§ **DATA RECORDS**:
※

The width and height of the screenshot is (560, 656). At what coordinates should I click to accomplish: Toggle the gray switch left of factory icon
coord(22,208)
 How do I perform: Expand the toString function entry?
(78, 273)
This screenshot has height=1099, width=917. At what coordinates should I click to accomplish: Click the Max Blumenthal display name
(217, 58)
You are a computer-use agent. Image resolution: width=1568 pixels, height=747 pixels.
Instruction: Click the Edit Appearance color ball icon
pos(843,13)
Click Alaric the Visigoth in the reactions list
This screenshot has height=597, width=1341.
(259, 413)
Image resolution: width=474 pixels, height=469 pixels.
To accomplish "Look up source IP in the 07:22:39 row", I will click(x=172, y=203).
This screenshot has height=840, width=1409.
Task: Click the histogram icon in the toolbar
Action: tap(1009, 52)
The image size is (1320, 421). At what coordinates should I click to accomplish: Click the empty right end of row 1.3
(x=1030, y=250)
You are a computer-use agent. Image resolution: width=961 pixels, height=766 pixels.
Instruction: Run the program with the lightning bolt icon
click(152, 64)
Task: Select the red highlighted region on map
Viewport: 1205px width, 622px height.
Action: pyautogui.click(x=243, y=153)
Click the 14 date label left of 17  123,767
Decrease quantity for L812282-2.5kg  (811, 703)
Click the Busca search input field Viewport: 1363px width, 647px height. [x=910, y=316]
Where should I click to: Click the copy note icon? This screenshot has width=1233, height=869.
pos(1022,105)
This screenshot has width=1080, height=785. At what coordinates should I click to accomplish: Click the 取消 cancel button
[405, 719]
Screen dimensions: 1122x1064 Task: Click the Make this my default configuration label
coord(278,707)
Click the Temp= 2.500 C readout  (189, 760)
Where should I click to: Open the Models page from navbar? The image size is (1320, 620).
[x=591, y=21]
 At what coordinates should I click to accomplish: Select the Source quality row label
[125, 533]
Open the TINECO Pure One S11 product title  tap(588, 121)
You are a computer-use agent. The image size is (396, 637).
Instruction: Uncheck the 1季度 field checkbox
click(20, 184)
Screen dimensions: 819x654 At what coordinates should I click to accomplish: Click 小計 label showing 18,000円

※

§ **PROBLEM DETAILS**: Render everything from the line containing "Where should I click to: Click" down to the end of the rows as a numbered list, leaving out any blank lines.

§ **FINAL RESULT**:
1. Where should I click to: Click the copy note icon? This screenshot has width=1233, height=869.
2. pos(1022,105)
3. This screenshot has width=1080, height=785. At what coordinates should I click to accomplish: Click the 取消 cancel button
4. [405, 719]
5. Screen dimensions: 1122x1064 Task: Click the Make this my default configuration label
6. coord(278,707)
7. Click the Temp= 2.500 C readout  (189, 760)
8. Where should I click to: Open the Models page from navbar? The image size is (1320, 620).
9. [x=591, y=21]
10.  At what coordinates should I click to accomplish: Select the Source quality row label
11. [125, 533]
12. Open the TINECO Pure One S11 product title  tap(588, 121)
13. You are a computer-use agent. The image size is (396, 637).
14. Instruction: Uncheck the 1季度 field checkbox
15. click(20, 184)
16. Screen dimensions: 819x654 At what coordinates should I click to accomplish: Click 小計 label showing 18,000円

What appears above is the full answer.